In announcing the decision, the IAAF issued a report that included preliminary findings from McLaren stating evidence showed a "mandatory state-directed manipulation of laboratory analytical results operating within" the Moscow anti-doping lab from at least 2011 through the summer of 2013.
The preliminary findings also said Russia's "Ministry of Sport advised the laboratory which of its adverse findings it could report to WADA, and which it had to cover up."

If those preliminary findings show up in the full report, and turn out to be just the tip of the iceberg, it would represent "an unprecedented level of criminality," Tygart said.

Tygart previewed the findings to leaders of USA Track and Field at a meeting during Olympic Trials last weekend. There, Tygart said, "what we see now is what happened in East Germany" in the 1970s and '80s, when doping in the Eastern Bloc went virtually unchecked.

He told USATF leaders: "You have to send a message to states that corrupt the Games. I don't want to pre-judge the report but indications are that that's what's going to be in there."

USADA chairman Edwin Moses, the gold-medal-winning and world-record-setting hurdler from the 1970s and '80s, reiterated that point to the USATF.
"If an athlete is going to get sanctioned for two, four, eight years, then certainly the same should happen for any federation or agency or administrators who are involved," he said.

Shortly after the Times report came out, International Olympic Committee president Thomas Bach wrote an op-ed piece in USA Today saying that if allegations in the Times story were true, the IOC would "react with its record of proven zero-tolerance policy, not only with regard to individual athletes, but to all their entourage within its reach."

"Should there be evidence of an organized system contaminating other sports, the international federations and the IOC would have to make the difficult decision between collective responsibility and individual justice," Bach wrote.

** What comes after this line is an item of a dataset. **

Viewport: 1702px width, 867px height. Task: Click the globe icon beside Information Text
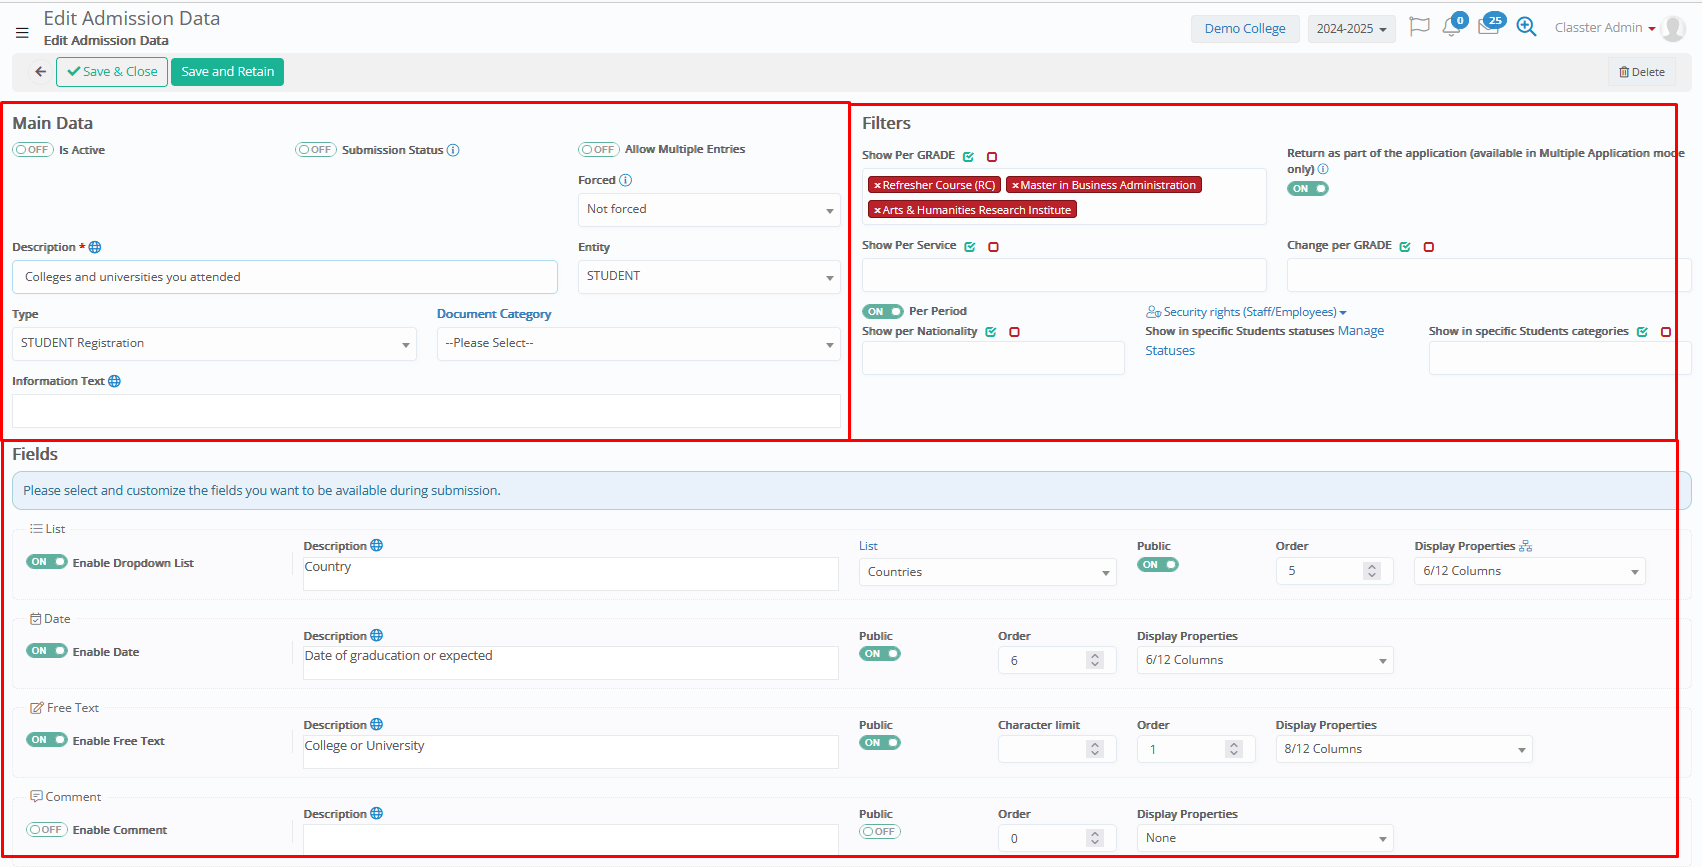115,381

On July 21, the Court of Arbitration for Sport will rule on the eligibility of 68 Russian track athletes who claim they should be able to compete despite the IAAF ban. Still undecided is whether the IOC will allow cleared Russian athletes to compete as neutral, or under the Russian flag.

If the McLaren report is as damning as expected, the IOC and international leaders in the 27 other Summer Olympic sports will have to come up with plans on similar issues on a limited timeframe: Friday marks the three-week countdown to the Rio Games.

Rich Bender, the executive director of USA Wrestling, said he had full confidence in the leadership of his sport's international federation to handle the situation correctly.

"The international federation has a significant responsibility to do everything in its power to make sure that happens," Bender said. "If you start making exceptions and compromising positions there, it weakens the statement that doping isn't tolerated."